Beyond the improved risk prediction, the practicality of using ML or AI models in everyday clinical practice should be considered, balancing the complexity of collecting more variables and simple clinical factors in the logistic model. In addition, how ML-based algorithm approaches could be transferred to effectively deliver stroke primary preventive strategies requires further evaluation.

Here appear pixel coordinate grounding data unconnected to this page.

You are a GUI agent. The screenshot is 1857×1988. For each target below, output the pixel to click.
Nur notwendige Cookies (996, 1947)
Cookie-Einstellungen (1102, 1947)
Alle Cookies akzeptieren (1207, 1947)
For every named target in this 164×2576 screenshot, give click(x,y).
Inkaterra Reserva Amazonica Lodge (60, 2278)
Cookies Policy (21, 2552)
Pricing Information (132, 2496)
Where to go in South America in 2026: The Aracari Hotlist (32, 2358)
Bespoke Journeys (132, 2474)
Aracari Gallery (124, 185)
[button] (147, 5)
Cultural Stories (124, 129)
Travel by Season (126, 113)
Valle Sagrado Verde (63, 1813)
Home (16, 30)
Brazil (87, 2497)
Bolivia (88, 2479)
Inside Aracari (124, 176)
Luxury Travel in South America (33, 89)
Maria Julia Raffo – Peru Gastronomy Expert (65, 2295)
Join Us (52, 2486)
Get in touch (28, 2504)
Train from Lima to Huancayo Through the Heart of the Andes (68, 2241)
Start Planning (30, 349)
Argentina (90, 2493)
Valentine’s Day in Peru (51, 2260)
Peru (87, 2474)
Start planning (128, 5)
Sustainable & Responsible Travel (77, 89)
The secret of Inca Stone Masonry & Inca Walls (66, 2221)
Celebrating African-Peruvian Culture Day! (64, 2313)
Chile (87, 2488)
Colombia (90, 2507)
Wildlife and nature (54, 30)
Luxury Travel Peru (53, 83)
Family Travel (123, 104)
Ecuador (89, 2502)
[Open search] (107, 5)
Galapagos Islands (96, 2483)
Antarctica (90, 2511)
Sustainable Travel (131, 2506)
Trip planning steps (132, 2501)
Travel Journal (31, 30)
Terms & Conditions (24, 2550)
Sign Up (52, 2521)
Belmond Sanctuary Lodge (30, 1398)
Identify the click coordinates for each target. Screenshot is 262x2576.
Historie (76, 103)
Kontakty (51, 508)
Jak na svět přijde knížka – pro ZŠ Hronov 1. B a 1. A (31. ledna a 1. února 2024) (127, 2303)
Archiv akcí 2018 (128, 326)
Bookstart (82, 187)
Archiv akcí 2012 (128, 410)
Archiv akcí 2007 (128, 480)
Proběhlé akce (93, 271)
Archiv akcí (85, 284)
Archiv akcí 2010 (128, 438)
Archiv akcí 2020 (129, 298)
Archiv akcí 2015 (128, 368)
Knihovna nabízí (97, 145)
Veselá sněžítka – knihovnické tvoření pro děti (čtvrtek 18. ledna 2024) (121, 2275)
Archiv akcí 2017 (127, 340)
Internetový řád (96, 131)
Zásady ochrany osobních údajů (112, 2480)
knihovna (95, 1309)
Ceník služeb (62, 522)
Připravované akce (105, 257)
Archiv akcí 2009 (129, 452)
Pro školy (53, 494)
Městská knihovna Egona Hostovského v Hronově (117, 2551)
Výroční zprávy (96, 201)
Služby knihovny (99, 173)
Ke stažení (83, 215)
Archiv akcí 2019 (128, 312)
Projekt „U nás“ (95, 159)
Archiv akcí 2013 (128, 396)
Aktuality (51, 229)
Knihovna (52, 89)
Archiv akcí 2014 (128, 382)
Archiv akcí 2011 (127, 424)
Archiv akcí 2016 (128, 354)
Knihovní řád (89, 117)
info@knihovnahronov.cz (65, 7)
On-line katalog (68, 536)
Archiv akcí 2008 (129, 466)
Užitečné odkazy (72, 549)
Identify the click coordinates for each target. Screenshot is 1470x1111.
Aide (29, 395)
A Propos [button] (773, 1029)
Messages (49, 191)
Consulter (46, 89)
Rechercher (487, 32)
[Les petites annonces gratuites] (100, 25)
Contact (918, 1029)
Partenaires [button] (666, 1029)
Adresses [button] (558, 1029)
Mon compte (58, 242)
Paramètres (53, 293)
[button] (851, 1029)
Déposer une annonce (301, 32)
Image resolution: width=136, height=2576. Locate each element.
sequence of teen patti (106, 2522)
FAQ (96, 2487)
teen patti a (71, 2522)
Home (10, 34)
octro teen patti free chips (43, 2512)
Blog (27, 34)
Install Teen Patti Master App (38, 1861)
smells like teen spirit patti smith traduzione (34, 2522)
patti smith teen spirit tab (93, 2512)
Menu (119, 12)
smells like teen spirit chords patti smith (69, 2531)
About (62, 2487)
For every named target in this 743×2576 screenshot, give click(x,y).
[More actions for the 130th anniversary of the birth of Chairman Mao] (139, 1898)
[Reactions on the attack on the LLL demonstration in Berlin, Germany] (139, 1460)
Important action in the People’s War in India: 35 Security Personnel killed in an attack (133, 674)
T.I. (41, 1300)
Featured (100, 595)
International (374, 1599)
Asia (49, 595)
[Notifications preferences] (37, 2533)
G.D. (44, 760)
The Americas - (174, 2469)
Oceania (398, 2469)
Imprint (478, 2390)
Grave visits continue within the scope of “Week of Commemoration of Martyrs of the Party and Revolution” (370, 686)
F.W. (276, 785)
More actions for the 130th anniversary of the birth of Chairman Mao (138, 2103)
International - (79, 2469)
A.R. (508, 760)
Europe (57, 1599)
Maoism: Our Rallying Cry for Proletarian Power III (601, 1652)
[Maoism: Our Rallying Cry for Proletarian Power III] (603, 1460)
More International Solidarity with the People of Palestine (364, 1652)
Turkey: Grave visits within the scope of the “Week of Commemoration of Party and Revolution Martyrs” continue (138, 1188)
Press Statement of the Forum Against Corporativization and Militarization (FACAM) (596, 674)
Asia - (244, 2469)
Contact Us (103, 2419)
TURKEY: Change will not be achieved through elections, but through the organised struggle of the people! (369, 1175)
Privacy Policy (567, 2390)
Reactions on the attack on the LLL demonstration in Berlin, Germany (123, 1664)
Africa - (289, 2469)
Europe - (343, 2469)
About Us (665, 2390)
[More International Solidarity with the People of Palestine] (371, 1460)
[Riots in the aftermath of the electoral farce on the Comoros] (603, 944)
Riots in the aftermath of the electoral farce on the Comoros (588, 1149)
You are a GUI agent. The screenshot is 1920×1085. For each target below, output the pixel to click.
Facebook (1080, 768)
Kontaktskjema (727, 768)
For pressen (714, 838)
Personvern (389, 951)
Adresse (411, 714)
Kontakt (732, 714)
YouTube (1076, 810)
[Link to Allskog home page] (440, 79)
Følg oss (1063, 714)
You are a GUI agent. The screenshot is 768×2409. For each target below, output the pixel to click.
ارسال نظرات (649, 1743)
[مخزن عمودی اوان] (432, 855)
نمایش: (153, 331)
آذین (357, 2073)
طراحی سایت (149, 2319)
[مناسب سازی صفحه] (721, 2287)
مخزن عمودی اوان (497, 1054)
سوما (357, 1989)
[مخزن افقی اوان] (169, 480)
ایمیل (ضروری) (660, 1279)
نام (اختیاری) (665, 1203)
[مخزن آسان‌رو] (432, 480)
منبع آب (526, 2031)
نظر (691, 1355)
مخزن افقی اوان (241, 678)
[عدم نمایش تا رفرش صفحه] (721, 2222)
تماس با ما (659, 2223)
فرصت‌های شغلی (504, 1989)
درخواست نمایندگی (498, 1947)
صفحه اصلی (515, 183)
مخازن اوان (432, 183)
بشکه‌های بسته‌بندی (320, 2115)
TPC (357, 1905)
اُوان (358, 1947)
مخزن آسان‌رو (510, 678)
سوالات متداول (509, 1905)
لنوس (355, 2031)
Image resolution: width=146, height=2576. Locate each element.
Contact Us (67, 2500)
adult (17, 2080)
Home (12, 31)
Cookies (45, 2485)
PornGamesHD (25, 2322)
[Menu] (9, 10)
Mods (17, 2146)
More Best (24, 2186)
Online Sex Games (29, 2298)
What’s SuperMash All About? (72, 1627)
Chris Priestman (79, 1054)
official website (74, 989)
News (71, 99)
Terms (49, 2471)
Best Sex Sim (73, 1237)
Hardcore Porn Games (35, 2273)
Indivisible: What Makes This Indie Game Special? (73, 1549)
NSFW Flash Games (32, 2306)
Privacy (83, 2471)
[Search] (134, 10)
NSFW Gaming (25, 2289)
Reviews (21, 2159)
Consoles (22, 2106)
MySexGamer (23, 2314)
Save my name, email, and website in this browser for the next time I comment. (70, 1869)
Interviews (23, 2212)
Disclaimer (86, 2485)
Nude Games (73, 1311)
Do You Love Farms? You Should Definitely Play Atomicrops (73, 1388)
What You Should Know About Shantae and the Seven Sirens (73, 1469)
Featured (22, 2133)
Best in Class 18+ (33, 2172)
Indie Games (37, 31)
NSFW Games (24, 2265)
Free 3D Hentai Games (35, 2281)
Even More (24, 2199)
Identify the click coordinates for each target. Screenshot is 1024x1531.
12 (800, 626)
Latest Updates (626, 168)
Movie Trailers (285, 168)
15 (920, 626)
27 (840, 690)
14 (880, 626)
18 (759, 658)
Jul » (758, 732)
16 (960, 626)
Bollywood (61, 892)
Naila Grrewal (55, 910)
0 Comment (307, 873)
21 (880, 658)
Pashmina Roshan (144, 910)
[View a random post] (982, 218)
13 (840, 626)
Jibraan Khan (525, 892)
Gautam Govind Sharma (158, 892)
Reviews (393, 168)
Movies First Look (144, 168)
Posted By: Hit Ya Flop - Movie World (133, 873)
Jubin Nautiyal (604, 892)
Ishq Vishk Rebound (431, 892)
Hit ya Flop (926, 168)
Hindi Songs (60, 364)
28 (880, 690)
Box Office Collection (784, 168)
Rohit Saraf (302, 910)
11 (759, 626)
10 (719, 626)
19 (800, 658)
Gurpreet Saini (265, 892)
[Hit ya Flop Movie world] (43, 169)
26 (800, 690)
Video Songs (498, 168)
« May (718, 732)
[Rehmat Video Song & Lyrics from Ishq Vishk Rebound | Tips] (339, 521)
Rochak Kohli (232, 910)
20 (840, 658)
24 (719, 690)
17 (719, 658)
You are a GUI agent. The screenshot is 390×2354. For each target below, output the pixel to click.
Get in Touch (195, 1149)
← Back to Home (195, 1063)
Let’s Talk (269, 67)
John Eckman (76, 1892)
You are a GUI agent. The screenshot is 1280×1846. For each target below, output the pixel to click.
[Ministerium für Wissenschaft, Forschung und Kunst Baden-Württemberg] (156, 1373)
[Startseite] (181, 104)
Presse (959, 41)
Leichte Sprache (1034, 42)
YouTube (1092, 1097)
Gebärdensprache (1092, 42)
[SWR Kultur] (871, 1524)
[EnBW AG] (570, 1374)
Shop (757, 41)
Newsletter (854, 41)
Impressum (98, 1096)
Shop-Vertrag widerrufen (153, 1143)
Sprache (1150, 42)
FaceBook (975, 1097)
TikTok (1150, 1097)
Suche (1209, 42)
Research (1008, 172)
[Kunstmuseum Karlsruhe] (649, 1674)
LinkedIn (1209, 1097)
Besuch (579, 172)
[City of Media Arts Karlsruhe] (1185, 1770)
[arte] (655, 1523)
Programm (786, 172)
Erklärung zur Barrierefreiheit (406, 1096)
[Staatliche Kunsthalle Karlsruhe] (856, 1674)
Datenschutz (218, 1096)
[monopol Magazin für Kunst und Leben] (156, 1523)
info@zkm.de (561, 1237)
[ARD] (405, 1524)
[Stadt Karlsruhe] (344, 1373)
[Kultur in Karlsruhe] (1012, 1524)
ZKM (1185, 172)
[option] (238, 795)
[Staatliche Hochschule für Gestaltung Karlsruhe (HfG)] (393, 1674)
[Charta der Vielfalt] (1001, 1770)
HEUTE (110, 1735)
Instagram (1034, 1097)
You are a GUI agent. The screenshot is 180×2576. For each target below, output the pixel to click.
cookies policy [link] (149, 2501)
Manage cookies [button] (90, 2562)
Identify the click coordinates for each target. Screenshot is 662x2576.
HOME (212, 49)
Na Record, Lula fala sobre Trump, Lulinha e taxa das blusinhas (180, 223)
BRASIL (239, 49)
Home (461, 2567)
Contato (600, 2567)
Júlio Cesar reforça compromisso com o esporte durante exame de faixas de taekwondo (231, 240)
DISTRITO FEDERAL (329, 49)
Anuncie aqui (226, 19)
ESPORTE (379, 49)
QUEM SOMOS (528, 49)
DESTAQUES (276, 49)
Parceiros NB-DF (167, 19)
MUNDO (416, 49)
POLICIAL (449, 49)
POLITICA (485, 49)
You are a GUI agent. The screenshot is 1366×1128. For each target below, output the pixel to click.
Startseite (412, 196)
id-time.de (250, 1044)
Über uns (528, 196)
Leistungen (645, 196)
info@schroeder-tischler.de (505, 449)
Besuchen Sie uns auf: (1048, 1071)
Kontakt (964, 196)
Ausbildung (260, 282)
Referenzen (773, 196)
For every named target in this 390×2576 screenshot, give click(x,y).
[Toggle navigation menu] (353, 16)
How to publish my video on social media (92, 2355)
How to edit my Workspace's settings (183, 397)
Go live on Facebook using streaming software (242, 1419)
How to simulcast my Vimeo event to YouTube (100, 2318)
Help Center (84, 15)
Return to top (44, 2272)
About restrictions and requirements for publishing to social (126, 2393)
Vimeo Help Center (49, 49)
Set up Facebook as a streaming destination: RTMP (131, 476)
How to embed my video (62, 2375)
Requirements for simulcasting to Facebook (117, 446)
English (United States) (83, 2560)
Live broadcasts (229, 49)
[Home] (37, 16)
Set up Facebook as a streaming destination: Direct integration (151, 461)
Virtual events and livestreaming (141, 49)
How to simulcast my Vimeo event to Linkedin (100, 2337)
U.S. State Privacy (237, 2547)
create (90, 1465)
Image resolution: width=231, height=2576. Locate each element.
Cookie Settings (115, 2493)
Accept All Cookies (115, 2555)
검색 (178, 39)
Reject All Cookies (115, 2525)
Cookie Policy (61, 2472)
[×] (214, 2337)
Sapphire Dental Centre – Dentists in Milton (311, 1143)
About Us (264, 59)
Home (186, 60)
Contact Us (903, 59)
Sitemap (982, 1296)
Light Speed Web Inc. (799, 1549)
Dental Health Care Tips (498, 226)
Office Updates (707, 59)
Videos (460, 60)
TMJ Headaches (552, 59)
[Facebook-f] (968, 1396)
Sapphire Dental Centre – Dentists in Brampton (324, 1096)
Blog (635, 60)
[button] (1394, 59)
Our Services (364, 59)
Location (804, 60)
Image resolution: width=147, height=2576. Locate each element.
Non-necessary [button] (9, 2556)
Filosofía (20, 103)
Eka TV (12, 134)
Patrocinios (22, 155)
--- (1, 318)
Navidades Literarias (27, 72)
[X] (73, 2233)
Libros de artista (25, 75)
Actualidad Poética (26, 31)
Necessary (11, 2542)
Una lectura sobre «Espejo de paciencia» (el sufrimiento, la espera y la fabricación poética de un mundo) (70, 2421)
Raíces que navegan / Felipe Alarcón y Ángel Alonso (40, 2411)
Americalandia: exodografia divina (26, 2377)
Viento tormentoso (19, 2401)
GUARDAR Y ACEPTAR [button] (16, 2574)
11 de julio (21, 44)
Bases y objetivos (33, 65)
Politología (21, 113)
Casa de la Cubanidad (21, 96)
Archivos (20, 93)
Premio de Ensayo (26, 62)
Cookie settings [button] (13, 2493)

Innovative technologies, including AI, smartwear, and mobile health technologies, make it possible to increase general awareness about stroke and its risk factors as well as to improve stroke prevention.[7 ] The application of AI technology facilitates stroke risk assessment and monitoring its progress over time. It is expected that AI ML-based algorithms, combined with other smart technologies, would improve holistic primary stroke prevention, through individual risk profile-oriented recommendations based on AI stroke risk monitoring, incorporating educational programs and self-management. The era of structured mHealth approaches to deliver integrated care has shown significant improvements in clinical outcomes (especially hospitalization), with good long-term adherence and persistence.[31 ]
[32 ] Such innovations using ML and AI approaches offer a new paradigm of “real-time” stroke risk prediction and integrated care management in the digital health era ([Fig. 1 ]).